/Cholesky-Decomposition-SIMD

University of Glasgow MSc Project. Implementing Cholesky algorithm using Intel and Arm intrinsics in order to compare power to performance ratio

Primary LanguageC++

Cholesky Decomposition on SIMD

This project implements Cholesky Decomposition in C++ using Arm Neon, Intel AVX-256 intrinsics and OpenMP. The purpose is to evaluate the advantage of running the algorithm on SIMD platforms and compare the differences in performance between architectures. (This repo is part of a MSc thesis at University of Glasgow)

Pre-Install Configuration

Clone the repo. Navigate to the src directory. Before installing the program, specify the target platform in the Makefile option below. This will change how the sequential reference code is compiled. Do not pass this in as command line parameter.

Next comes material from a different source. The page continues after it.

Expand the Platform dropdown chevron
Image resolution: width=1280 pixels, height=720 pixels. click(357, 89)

# running on AArch64 architecture
TARGET_ARCH = aarch64

# running on x86 architecture
TARGET_ARCH = x86_64

Installation

After the target has been specified, run the following command. This will download and install the default compiler then build all the binaries.

make install

Pre-Testing Configuration

Before conducting any test, modify the benchmark program to be tested. Reference program should always be set to sequential. Do not pass these in as command line parameters.

# available programs
PROG_SEQ  = main_seq
PROG_NEON = main_neon
PROG_AVX  = main_avx
PROG_NEON_OMP = main_neon_omp
PROG_AVX_OMP  = main_avx_omp
# reference program
PROG_1 = ${PROG_SEQ}
# benchmark program (change this)
PROG_2 = ${PROG_AVX_OMP}

Automatic Testing

Once the desired configuration is completed, run the following command to start automatic ranged testing. This will automatically generate the required input files, run both sequential and the chosen benchmark programs at each size in the specified range, collect the results and produce a graph.

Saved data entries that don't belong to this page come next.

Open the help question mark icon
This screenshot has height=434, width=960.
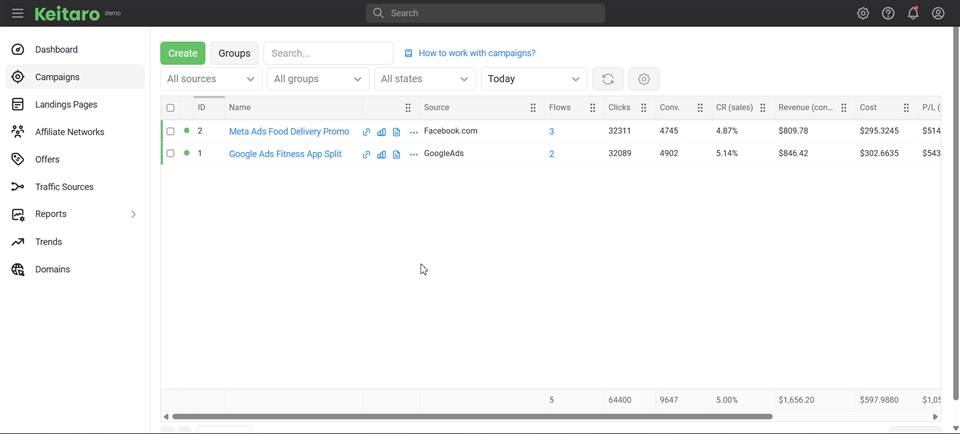coord(888,13)
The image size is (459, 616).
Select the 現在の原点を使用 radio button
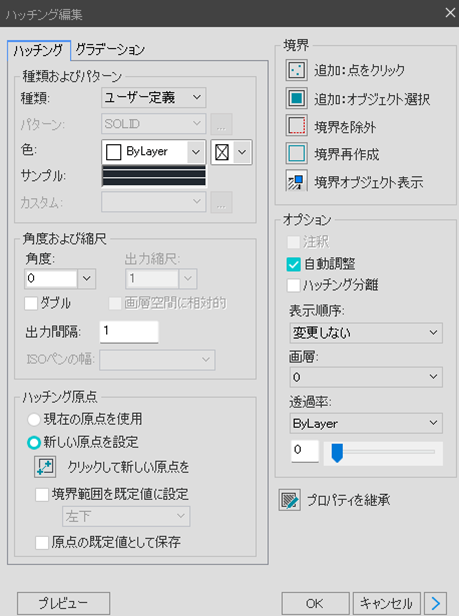tap(34, 419)
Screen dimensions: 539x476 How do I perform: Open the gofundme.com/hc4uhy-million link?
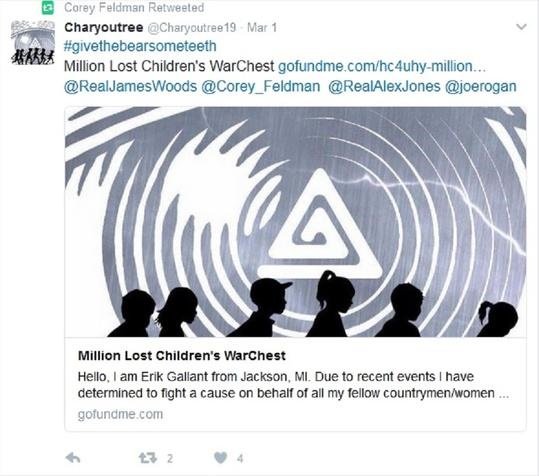point(382,66)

Some testing options are available in the section below.

make test DIM1=<start> DIM2=<end> [Options]

For example to run a test from 64 to 1024 with an interval of 16 using double precision floats, type the following command.

make test DIM1=64 DIM2=1024 STEP=16 PRECISION=2

Manual Testing

# extract pre-generated input files
make extract

# generate a single input file
make generate DIM=<size>

# generate a batch of input files
make generate_batch DIM1=<start> DIM2=<end> STEP=<interval>

# run a single test on a specific size
make run DIM=<size>

# invoke evaluation of test result
make check DIM=<size>

# generate graph from test_results.txt
make graph

# delete all input, output files and built binaries
make clean

Options

# specify the size of intervals in a ranged automatic testing
# the value should be equal or greater than 1
# default: 1
STEP=1

# specify using single or double floating point precision.
# PRECISION=1: use 32-bit precision in all programs
# PRECISION=2: use 64-bit precision in all programs
# default: 1
PRECISION=1

# generate new random input files in automatic testing
# GENERATE_NEW=0: use previous generated files
# GENERATE_NEW=1: generate new every time
# default: 1
GENERATE_NEW=1

# keep output and result files from a previous test. This is useful when performing tests in segments.
# KEEP_HISTORY=0: delete previous output before testing
# KEEP_HISTORY=1: keep previous output before testing
# default: 0
KEEP_HISTORY=0

# GCC compiler flag
# This is not used by default. However you could pass in gcc options such as vectorisation flag through this option.
CC_VEC_FLAG=[gcc-options]

Uninstall

Uninstall compiler and perform a clean, leaving only the original source code.

make uninstall

Recommended Content

Neon Intrinsics References

Intel Intrinsics Guide

Arm GNU Toolchain for the A-profile Architecture

Arm GNU Compiler Options

License

MIT